The cathode body 15 is formed on a surface of the solid electrolyte layer 14. For example, the cathode body 15 may be formed of a graphite layer formed on the surface of the solid electrolyte layer 14 and a silver paste layer formed on the surface of the graphite layer. The cathode body 15 is connected to the cathode terminal 22 using a conductive adhesive on the lower surface side of the capacitor element 10, namely, a negative side in the z-axis direction.

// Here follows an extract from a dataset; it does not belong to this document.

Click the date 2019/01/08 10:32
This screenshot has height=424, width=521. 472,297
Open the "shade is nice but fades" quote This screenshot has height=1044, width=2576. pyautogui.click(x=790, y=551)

FIG. 4 is a cross-sectional view taken along the cutting line IV-IV of FIG. 2, for explaining the cross-sectional shapes of the capacitor element 10 and the tantalum lead-out wire 11. In FIG. 4, the cathode terminal 22 is not shown. In this embodiment, a cross section, which is the yz plane, perpendicular to the penetrating direction, i.e., the x-axis direction, of the tantalum lead-out wire 11 and the capacitor element 10 has a rectangular shape in which a longitudinal direction (a y-axis direction) extends in the horizontal direction.
For example, a vertical length We of the cross section of the tantalum lead-out wire 11 may be 0.05 mm or more and 0.6 mm or less, and a horizontal length Wa thereof may be 0.2 mm or more and 3.3 mm or less. Further, a vertical length Wd of the cross section of the capacitor element 10 may be 0.3 mm or more and 1.2 mm or less, and the horizontal length Wb thereof may be 1.0 mm or more and 4.1 mm or less.
At this time, in the solid electrolytic capacitor 1 according to this embodiment, a value of Wc/Wd is set to be less than 0.5, or 0.3 or less, or 0.1 or more and 0.3 or less.
FIG. 5 is a table showing a relationship between the value of Wc/Wd and a failure rate. FIG. 5 shows a wire insertion failure rate and a pellet crack failure rate when the value of Wc/Wd is 0.05, 0.1, 0.3, and 0.5. Here, the wire insertion failure means, for example, deformation of a wire or exposure of a wire from the capacitor element due to inclination. The pellet crack failure means a failure in which a crack occurs in a pellet during pellet molding. The failure rate is a proportion (%) of the number of samples in which failures have occurred to the total number of samples. FIG. 5 shows a result when the total number of samples is 1,000.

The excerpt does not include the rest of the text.